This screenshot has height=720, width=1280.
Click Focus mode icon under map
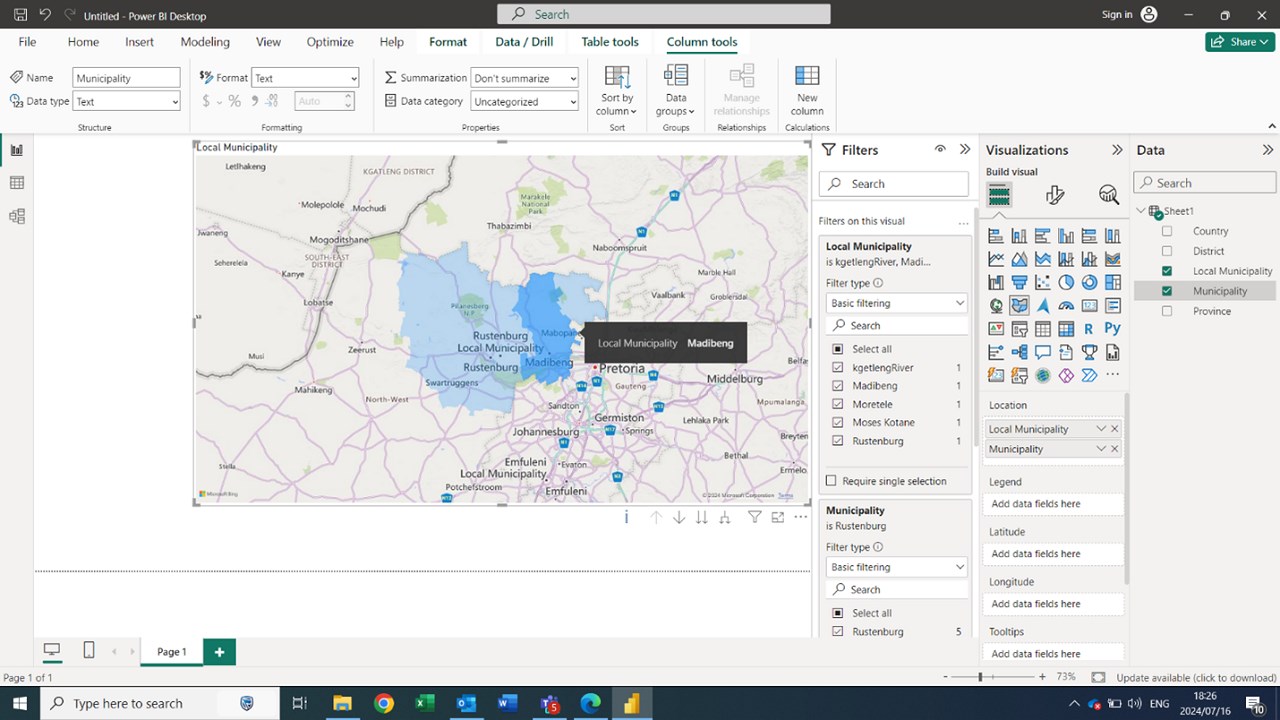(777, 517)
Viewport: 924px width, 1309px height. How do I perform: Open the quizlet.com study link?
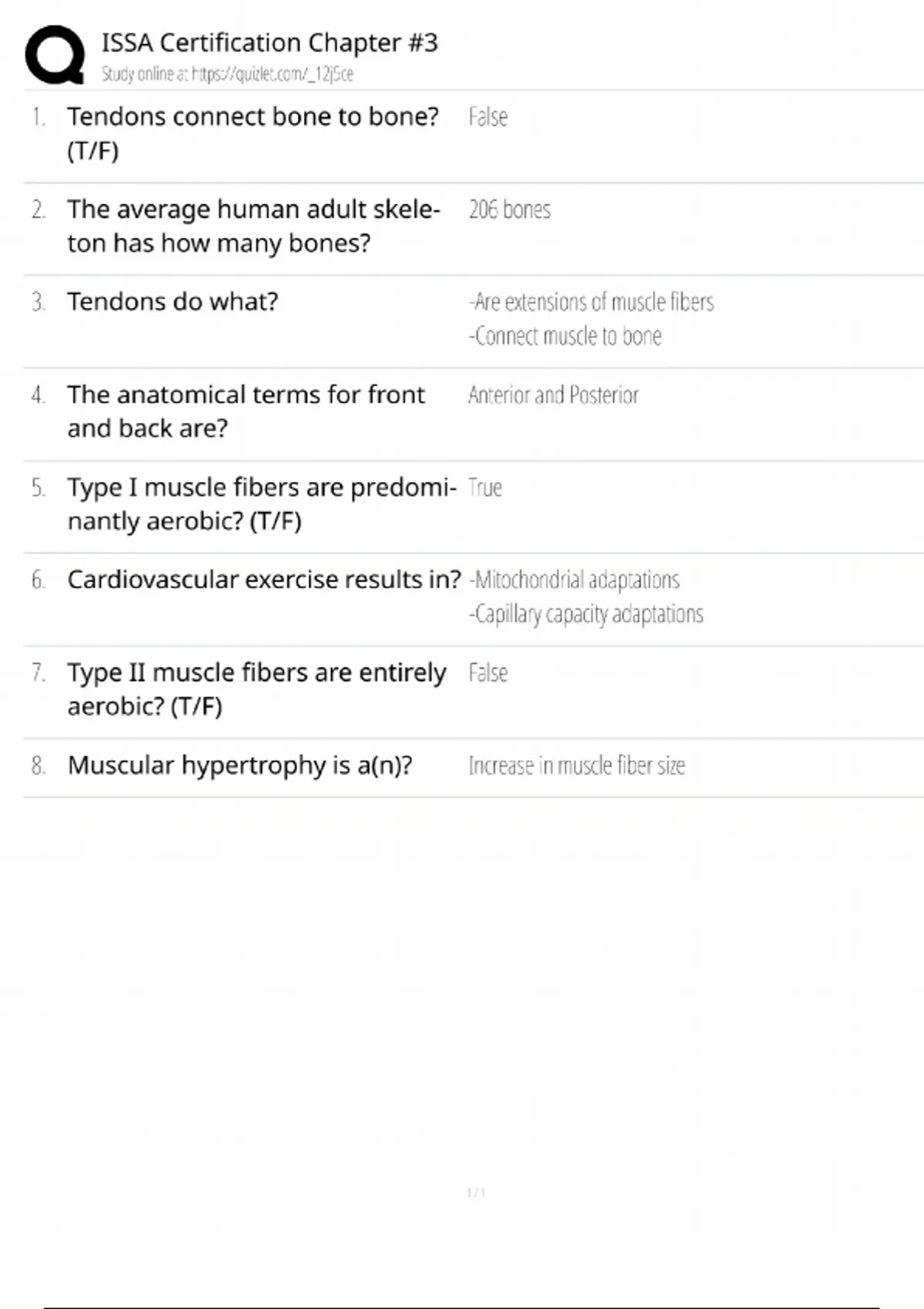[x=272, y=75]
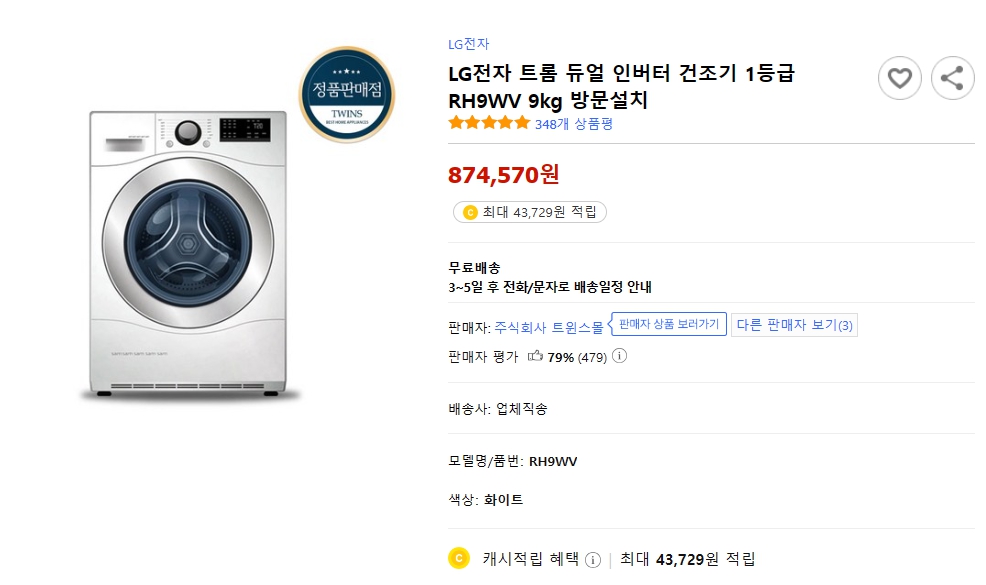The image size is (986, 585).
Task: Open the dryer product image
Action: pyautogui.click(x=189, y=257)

======

Description of the task — Can you update all the rows above so that "screenshot" becomes "screen capture" and nothing else changes? Leave out the pictures.

Task solution —
This screen capture has height=720, width=1280.
Click Focus mode icon under map
(777, 517)
Viewport: 924px width, 1309px height. How do I perform: Open the quizlet.com study link?
[x=272, y=75]
The image size is (986, 585).
Task: Open the dryer product image
Action: pyautogui.click(x=189, y=257)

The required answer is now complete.